What made you decide to work in the renewables industry?
When I was very young, I wanted to be a firefighter but as I got older physics and biology became my favourite subjects at school and I decided engineering was the career path for me. Constantly hearing about climate change on the news made me want to work in an industry which could address some of these challenges and that’s why renewable energy seemed like a good fit.
When I was looking into different renewable technologies, wind power really stood out to me, probably because I’m from the UK and very used to the wind! After looking into wind energy further the opportunity that offshore wind presented seemed immense and I knew it was what I wanted to do.
Tell us about your role at COP?
As an engineering intern my main role is to support the engineering team wherever I’m needed. This has allowed me to be involved in many different areas on the project and complete a variety of tasks. Other than general support, my other key responsibility is to organise and manage tier two contracts with the procurement team.

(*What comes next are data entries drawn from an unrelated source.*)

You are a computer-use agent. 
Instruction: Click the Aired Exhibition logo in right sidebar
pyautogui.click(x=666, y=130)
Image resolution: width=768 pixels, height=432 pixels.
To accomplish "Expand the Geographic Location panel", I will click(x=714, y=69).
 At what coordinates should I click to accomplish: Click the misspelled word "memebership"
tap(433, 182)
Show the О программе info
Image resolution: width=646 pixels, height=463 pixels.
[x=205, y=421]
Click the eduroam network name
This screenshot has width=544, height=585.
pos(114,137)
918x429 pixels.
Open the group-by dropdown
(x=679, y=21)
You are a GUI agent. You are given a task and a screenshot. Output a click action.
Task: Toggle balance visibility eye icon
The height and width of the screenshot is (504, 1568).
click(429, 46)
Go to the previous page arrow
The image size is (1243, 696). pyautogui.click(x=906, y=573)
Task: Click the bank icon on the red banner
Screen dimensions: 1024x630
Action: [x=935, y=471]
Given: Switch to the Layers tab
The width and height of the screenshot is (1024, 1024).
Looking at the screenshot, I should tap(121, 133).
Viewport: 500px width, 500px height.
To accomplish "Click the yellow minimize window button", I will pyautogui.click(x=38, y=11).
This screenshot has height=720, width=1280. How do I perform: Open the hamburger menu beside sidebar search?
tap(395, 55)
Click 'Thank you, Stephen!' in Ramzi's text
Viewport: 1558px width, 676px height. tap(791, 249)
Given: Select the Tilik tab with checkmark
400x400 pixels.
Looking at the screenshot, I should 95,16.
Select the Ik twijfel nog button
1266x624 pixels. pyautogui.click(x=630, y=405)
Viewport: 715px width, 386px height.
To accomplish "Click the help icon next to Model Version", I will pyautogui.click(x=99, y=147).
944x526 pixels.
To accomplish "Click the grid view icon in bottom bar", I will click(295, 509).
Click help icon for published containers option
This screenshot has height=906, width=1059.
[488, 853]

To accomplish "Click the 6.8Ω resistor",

What are the key lessons you’ve learned working on Pentland so far?
Working on the Pentland project has been my first time working in the wind industry and within an engineering team, so I have learnt a lot since I joined. So far, I’ve learnt how to work as part of a large team, about the key technologies in floating offshore wind, the challenges faced in the development of a project and the general organisation of companies in the sector.
What do you think the key challenges will be for the future of floating offshore wind?
One of the key challenges for the future of floating offshore wind is the high cost of technology and infrastructure. The industry needs to develop more cost-effective technologies and infrastructure solutions to overcome this which will require initial investment from governing bodies and investors. To ensure this investment is forthcoming, it is important to educate the public on the benefits and potential of floating offshore wind, so that everybody is aware how the industry can support the fight against climate change.
What are your career ambitions for the future?
I want to continue working towards completing my bachelor’s degree, then study a master’s in engineering or renewable technology. Once I finish my studies, I’d then like to work towards becoming a chartered Engineer.
What would be your advice to others looking to pursue a career in offshore wind?
My main advice for anybody looking to pursue a career in offshore wind is to advertise your interest in the industry through LinkedIn and other similar sites.
Offshore wind is a growing industry which is always looking for more people, so make it clear you are interested, and opportunities should present themselves.
Finally, what do you like to do in your spare time?
Outside of work I like to stay active, I often go on walks in the hills around Edinburgh, go wild swimming and I play for a local field hockey team.